Pani Fryzjerce drżały ręce /a twarda jest/ a klientki Salonu wstrzymały oddech. A Hanka pełnia szczęścia. I nawet nie rozmyśliła się w połowie. Nawet oko jej nie mrugnęło kiedy Pani ścinała jej włosy. Efekt zaskoczył wszystkich. Hankę najbardziej.

Kocha swój nowy wygląd. I jest tego bardzo świadoma. I nie może doczekać się poniedziałku, żeby wszyscy w przedszkolu zobaczyli. I żeby się zdziwili. I zachwycili.

Nowa Ona.



Pomijając walory estetyczne mam nadzieję i wiarę, że krótkie włosy rozwiążą problemy jakie sprawiały długie włosy. Hanka nie cierpi spinek, gumek, kokardek, wstążek, opasek i wszystkich gadżetów. I nie znosi związanych włosów. Nienawidzi mycia i suszenia. Zmiany na lepsze. Oby.
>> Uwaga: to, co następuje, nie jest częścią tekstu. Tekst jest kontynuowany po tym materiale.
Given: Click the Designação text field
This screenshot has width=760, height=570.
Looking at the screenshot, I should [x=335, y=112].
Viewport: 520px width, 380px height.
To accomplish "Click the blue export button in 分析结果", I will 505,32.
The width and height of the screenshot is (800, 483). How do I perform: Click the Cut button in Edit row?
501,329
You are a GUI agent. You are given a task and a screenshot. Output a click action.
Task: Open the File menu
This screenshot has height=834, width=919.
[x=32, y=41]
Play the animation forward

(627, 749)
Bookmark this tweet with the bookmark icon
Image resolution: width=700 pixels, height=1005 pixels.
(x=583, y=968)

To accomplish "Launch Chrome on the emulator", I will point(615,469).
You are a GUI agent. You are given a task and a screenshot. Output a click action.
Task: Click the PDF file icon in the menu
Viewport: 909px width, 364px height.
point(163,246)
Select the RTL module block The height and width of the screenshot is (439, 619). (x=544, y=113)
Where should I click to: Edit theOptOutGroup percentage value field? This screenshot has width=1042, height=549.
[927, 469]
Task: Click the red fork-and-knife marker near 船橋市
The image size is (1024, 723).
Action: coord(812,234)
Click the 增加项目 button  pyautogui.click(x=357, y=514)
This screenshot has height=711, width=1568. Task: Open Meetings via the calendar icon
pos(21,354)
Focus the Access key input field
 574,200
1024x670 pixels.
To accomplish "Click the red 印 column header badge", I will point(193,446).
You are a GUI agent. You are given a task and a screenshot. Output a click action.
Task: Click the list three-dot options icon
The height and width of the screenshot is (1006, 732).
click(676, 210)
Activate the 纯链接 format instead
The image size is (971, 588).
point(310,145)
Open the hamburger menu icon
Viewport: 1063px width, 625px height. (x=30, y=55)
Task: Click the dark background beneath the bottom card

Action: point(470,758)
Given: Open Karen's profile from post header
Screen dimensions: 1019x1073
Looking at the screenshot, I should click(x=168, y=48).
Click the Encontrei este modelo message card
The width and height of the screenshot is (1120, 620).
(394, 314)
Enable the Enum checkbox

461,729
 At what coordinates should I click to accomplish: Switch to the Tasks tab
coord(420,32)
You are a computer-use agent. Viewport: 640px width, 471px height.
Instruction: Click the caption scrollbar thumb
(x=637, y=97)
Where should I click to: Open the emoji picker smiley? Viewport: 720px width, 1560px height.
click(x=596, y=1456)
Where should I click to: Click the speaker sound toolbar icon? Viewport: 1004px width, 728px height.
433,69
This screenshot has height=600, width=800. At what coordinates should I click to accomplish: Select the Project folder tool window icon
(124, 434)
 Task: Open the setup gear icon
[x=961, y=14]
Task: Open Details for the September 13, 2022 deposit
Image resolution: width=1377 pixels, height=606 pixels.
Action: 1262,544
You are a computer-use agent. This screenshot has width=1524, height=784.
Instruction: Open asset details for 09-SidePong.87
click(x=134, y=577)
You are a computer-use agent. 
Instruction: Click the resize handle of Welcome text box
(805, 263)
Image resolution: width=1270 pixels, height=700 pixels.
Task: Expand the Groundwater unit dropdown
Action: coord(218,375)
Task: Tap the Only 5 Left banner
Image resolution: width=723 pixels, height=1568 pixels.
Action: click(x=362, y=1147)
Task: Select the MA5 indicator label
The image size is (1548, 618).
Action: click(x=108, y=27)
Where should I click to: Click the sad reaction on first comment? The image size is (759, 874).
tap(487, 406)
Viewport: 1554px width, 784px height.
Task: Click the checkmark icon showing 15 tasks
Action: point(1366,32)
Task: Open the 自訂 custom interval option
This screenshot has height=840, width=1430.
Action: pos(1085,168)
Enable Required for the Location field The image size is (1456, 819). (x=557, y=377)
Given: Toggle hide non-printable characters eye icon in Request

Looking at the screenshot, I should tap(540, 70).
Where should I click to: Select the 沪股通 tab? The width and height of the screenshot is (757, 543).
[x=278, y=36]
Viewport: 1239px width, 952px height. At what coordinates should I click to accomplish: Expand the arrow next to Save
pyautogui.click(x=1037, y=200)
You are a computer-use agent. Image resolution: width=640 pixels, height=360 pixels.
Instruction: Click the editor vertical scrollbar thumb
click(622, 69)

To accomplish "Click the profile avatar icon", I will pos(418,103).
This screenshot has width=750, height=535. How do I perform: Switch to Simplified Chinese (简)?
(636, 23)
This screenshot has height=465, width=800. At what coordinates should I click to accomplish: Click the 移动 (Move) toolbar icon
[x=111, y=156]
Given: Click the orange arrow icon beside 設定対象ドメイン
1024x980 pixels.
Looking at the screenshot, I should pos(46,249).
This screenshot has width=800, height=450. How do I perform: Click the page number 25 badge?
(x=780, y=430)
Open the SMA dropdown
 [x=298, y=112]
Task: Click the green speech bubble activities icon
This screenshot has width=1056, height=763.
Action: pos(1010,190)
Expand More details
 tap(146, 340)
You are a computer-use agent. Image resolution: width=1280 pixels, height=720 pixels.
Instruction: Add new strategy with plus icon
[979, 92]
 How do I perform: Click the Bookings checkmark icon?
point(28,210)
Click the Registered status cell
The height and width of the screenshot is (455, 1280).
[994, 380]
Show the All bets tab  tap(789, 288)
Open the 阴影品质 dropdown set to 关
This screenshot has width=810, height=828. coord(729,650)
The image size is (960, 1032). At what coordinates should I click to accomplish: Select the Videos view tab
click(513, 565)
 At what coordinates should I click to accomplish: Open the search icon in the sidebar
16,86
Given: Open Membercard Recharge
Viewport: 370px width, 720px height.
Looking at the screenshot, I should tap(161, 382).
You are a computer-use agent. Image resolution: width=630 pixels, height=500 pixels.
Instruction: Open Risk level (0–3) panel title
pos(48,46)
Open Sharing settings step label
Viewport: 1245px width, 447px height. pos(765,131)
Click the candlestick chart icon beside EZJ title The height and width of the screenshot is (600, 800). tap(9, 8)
Odkąd ma krótkie włosy myjemy i suszymy je codziennie ;D

13 kwietnia 2011

jednej fazy brak

Nigdy nie była Dzieckiem co by miało jedną zajawkę. Totalnie. Chyba nigdy. Próbuje sięgnąć pamięcią i pomagam sobie archiwum bloga ale nie. Nic nie trwało na tyle długo, żeby mi utknęło w pamięci.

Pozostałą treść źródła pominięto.